* **Dataset items**
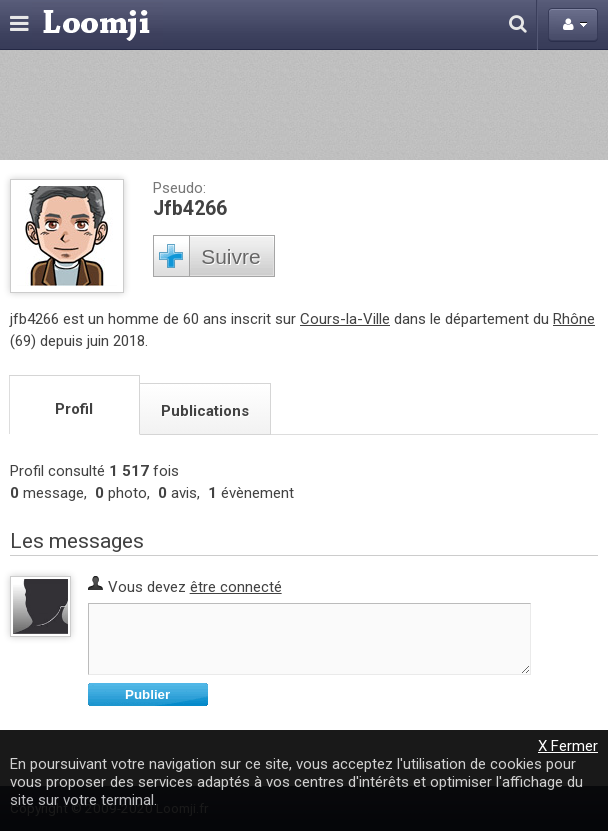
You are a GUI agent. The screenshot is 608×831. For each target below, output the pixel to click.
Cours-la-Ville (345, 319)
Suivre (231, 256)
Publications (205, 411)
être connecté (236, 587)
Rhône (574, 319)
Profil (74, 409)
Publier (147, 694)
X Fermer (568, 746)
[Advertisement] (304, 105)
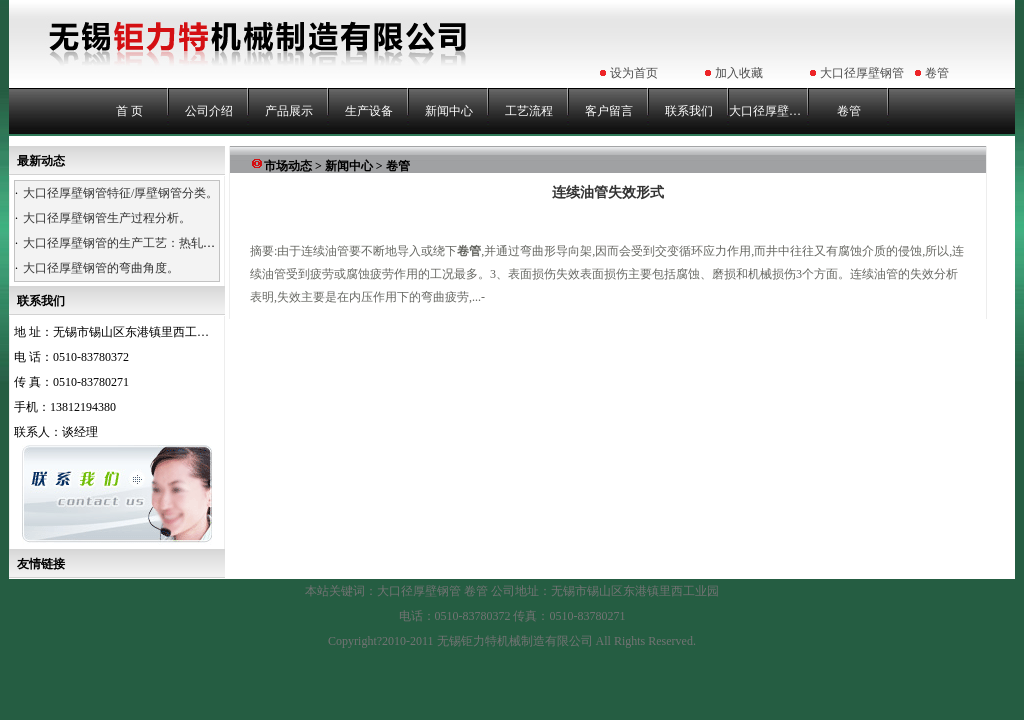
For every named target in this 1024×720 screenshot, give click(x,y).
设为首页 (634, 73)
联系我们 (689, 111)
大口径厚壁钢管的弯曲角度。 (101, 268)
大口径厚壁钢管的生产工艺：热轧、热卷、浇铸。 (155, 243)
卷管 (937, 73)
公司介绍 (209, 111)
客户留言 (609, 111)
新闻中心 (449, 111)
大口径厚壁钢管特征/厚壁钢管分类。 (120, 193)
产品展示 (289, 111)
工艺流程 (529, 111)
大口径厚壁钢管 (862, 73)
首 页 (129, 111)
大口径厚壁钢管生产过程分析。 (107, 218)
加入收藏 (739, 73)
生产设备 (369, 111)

* **Task statement**
Can you output every line of the items above as a JSON list of strings, one string per line, with blank lines skipped and the pictures left out?

* **Solution to this problem**
[
  "You are a GUI agent. The screenshot is 608×831. For each target below, output the pixel to click.",
  "Cours-la-Ville (345, 319)",
  "Suivre (231, 256)",
  "Publications (205, 411)",
  "être connecté (236, 587)",
  "Rhône (574, 319)",
  "Profil (74, 409)",
  "Publier (147, 694)",
  "X Fermer (568, 746)",
  "[Advertisement] (304, 105)",
  "For every named target in this 1024×720 screenshot, give click(x,y).",
  "设为首页 (634, 73)",
  "联系我们 (689, 111)",
  "大口径厚壁钢管的弯曲角度。 (101, 268)",
  "大口径厚壁钢管的生产工艺：热轧、热卷、浇铸。 (155, 243)",
  "卷管 (937, 73)",
  "公司介绍 (209, 111)",
  "客户留言 (609, 111)",
  "新闻中心 (449, 111)",
  "大口径厚壁钢管特征/厚壁钢管分类。 (120, 193)",
  "产品展示 (289, 111)",
  "工艺流程 (529, 111)",
  "大口径厚壁钢管 (862, 73)",
  "首 页 (129, 111)",
  "大口径厚壁钢管生产过程分析。 (107, 218)",
  "加入收藏 (739, 73)",
  "生产设备 (369, 111)"
]